Available from jsii >= 5.2

Warn

🧪 This features is experimental. Behavior may change as bugs are addressed, and requirements are clarified through early adopters. Use at your own risk, and please any report bugs.

A user-provider typescript config must follow certain rules to be a valid config for use with jsii. By default the tsconfig is validated against the strict rule set. If needed, you can change the level of enforcement with the validateTsconfig setting.

Rule set Description
strict ⭐ (Default) Validates the provided config against a strict rule set designed for widespread support and backwards-compatibility.
generated Enforces a tsconfig as if it were generated by jsii. Use this to stay compatible with the generated config, but have full ownership over the file.
minimal ⚠ Only reject options that are known to be incompatible with jsii. This rule set is likely to be incomplete and new rules will be added without notice as incompatibilities are discovered.
off ⚠ Disables all config validation, including options that are known to be incompatible with jsii. Intended for experimentation only. Use at your own risk.

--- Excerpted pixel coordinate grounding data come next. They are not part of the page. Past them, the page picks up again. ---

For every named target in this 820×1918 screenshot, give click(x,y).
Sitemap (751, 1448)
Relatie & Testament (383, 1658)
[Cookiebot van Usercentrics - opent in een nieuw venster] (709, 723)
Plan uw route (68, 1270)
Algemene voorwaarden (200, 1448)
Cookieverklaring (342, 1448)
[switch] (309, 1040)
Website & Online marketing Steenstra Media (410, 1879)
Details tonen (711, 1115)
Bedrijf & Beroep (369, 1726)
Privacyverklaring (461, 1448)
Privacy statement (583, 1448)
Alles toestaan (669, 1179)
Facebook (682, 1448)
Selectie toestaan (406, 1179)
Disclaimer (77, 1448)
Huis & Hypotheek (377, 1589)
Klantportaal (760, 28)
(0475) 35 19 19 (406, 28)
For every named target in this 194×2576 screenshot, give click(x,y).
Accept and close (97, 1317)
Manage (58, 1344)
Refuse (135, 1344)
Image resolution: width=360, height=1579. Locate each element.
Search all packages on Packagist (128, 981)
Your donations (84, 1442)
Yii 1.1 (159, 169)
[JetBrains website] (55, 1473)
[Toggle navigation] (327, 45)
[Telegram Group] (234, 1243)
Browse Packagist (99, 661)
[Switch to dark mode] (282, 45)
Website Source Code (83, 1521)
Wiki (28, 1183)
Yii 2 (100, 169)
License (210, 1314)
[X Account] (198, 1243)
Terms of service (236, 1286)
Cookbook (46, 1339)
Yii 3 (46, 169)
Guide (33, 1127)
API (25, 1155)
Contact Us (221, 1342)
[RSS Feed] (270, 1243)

⭐ Recommended setting\ ⚠ Resulting jsii assembly/package may be incompatible with wider ecosystem

There is currently no easy way to inspect these rule sets, however detailed error messages are returned if a provided tsconfig fails validation.

{
  "jsii": {
    "tsconfig": "tsconfig.json",
    "validateTsconfig": "generated" // ensure user tsconfig is similar to jsii-generated tsconfig
  }
}

Metadata

metadata

The metadata section can be used to record additional metadata as key-value pairs that will be recorded as-is into the .jsii assembly file. That metadata can later be inspected using jsii-reflect utilities, for example.

versionFormat

Determines the format of the jsii toolchain version string that will be included in the .jsii assembly file's jsiiVersion attribute.

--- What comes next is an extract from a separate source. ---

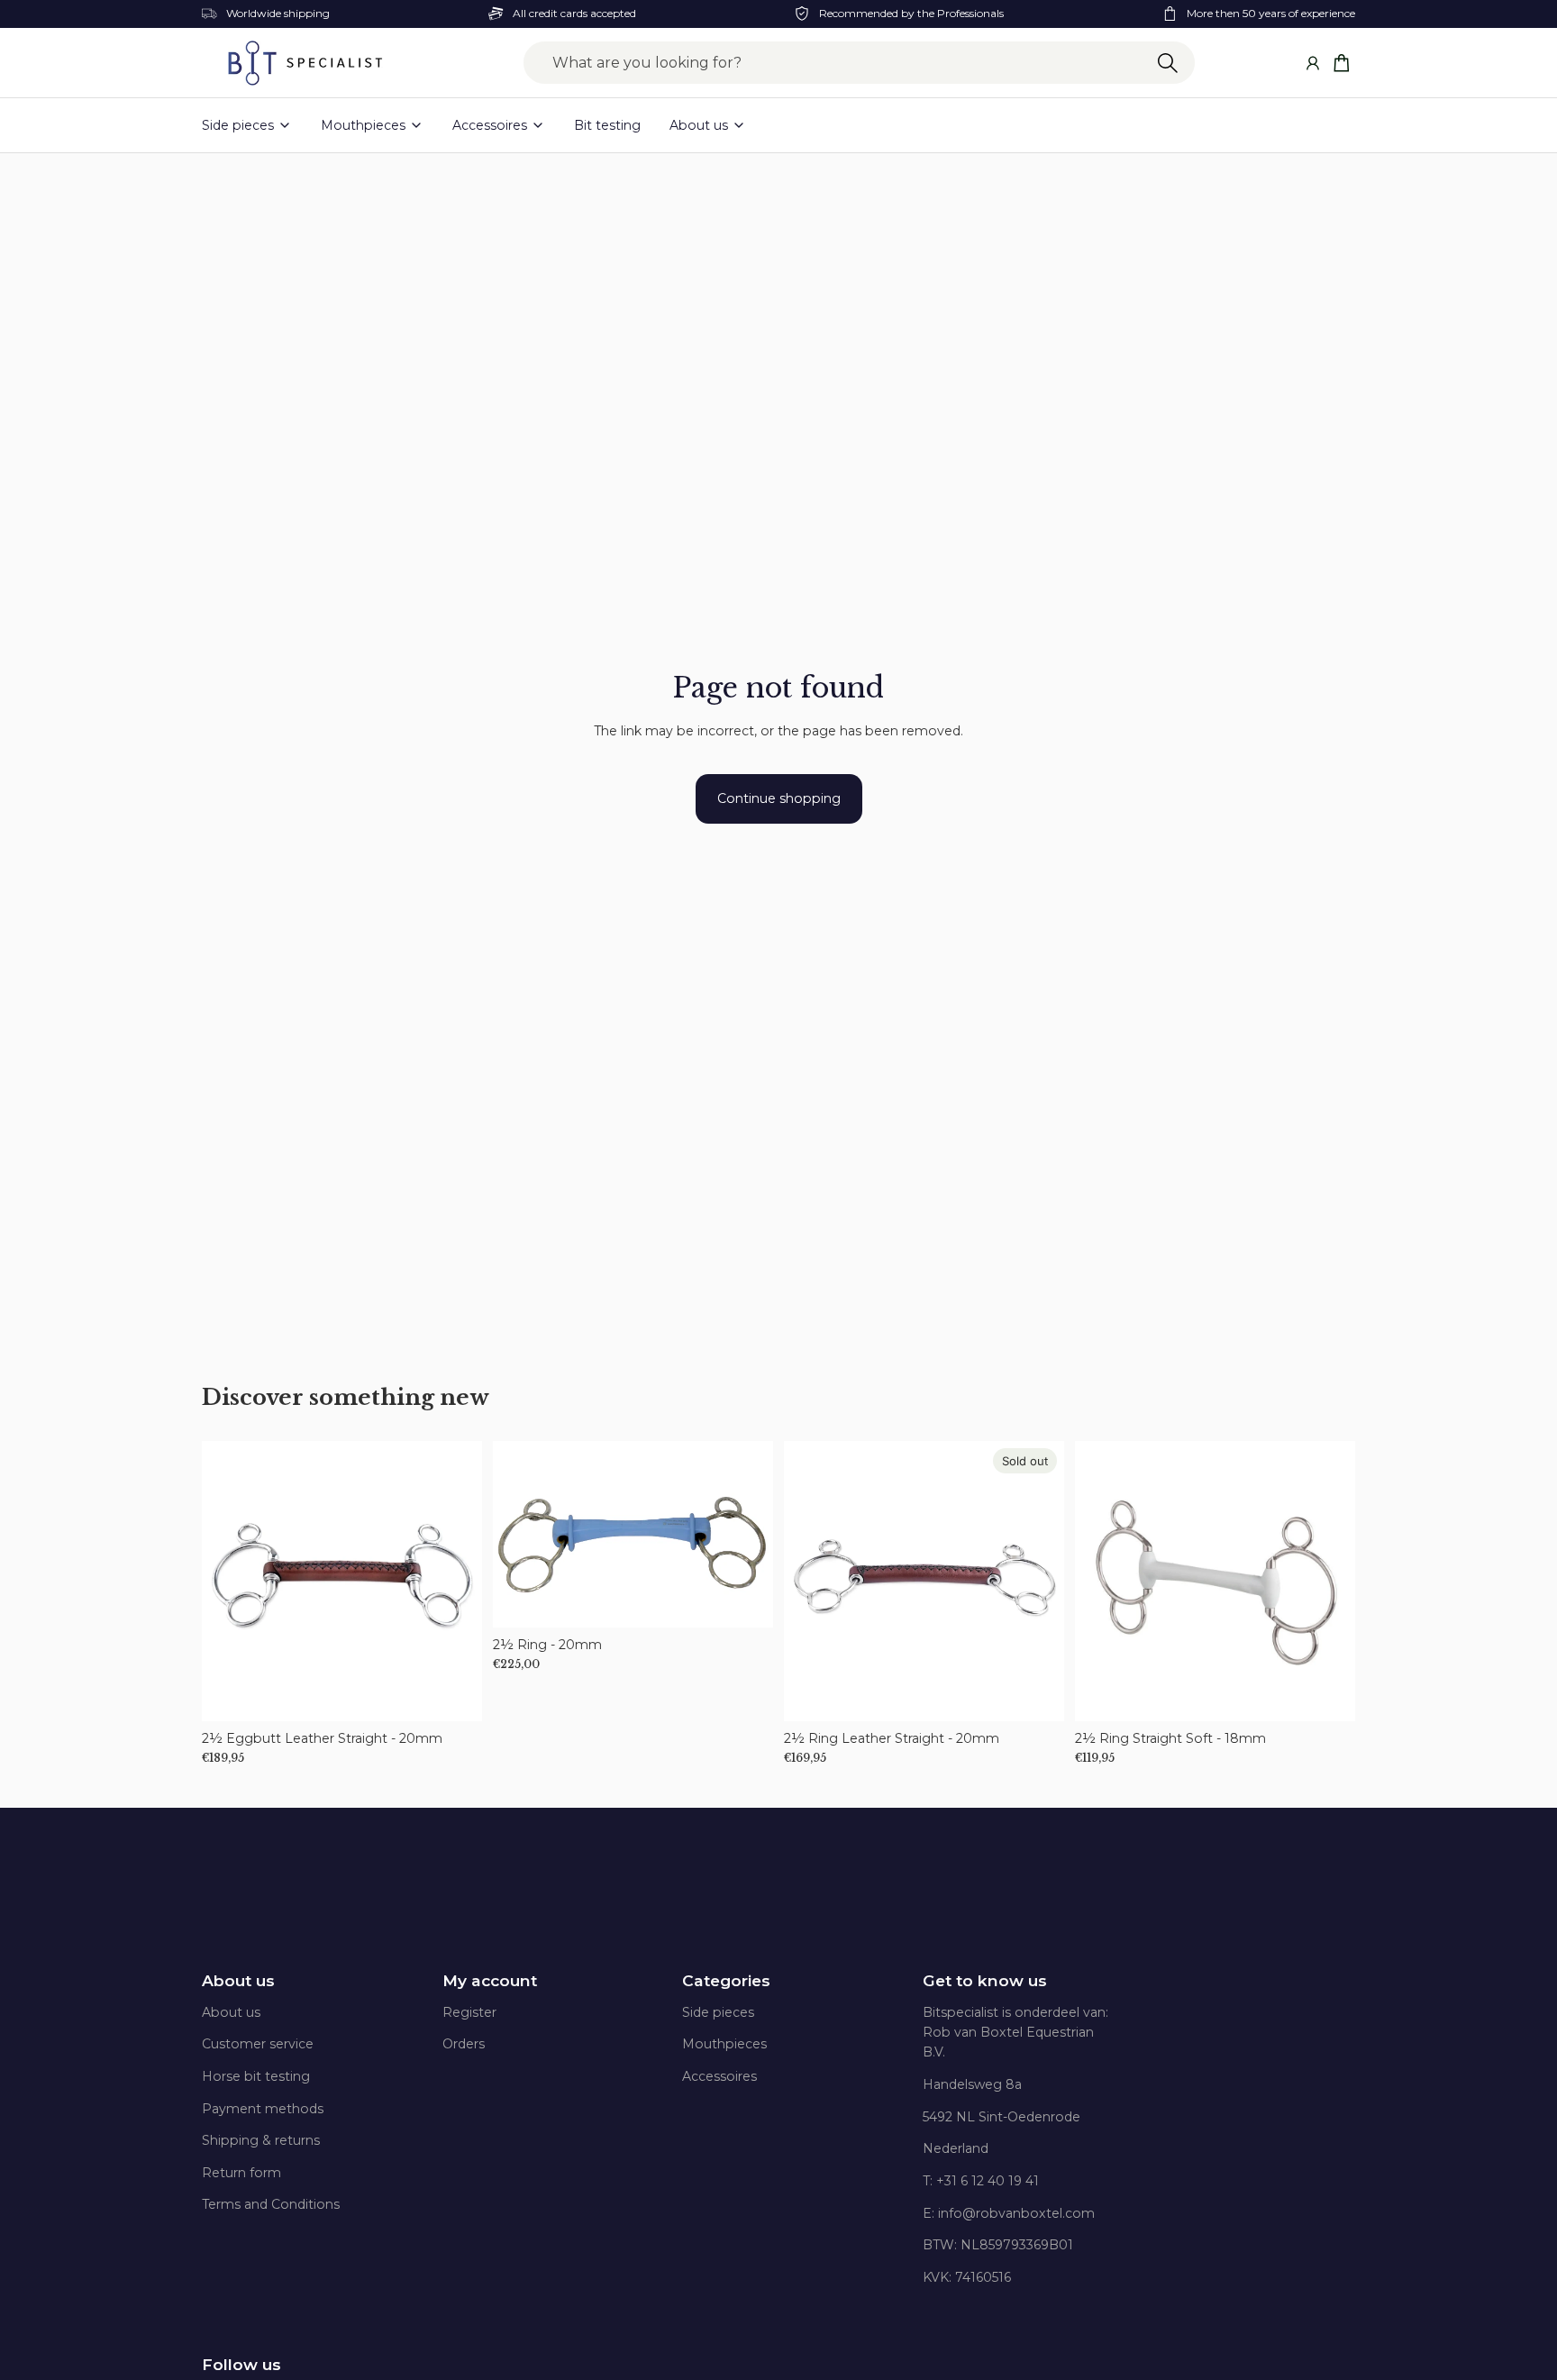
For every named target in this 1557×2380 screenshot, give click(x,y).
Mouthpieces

  • full (the default) - a version number including a commit hash will be used
  • For example: 0.14.3 (build 1b1062d)
  • short - only the version number of jsii will be used
  • For example: 0.14.3

This option is primarily useful for developing regression tests when developing jsii itself, as using the short format reduces volatility in the assemblies generated by development versions of jsii. Users of jsii are advised to leave the default setting, as having full version information can be essential when trying to troubleshoot assembly generation problems.

Diagnostics

JSII produces a number of diagnostic information. These have been categorized into "error", "warning", "suggestion" and "message", by default. Diagnostics categorized as "error" will fail the jsii compiler and the rest will be printed to console.

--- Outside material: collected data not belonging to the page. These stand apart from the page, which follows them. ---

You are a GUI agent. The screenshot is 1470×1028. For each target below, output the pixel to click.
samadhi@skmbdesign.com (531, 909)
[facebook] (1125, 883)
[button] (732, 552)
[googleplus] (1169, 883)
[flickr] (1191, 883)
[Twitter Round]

These can be re-configured to a different category under the diagnostics key as so -

"jsii": {
  // ...
  "diagnostics": {
    "documentation/non-existent-parameter": "error",
    "code-style/submodule-name-casing": "suggestion",
    "JSII9998": "error",
    "JSII9001": "warning"
  }
}

As noted in the example above, the diagnostic code can be the human readable string, or the numeric code prefixed with JSII.

The full list of diagnostic codes can be found in jsii-diagnostic.ts.

Dependency considerations

Like any node library, jsii packages can declare runtime dependencies using the dependencies section of package.json.

Dependencies that are jsii modules

Node modules are conventionally versioned using semantic versioning, but that is not true of all package managers that jsii is able to target. Additionally, only one version of the jsii runtime and kernel can be used within a given application. In order to avoid version resolution surprises at run-time, jsii requires duplicating jsii modules declarations from dependencies into the peerDependencies section.

Dependencies that are not jsii modules

The jsii runtimes in non-javascript languages do not use npm install, and as a consequence cannot rely on npm install bringing in a package's dependencies. As a consequence, dependencies that are not themselves jsii modules, must also be referenced in the bundledDependencies section, so that they are bundled within the NPM package.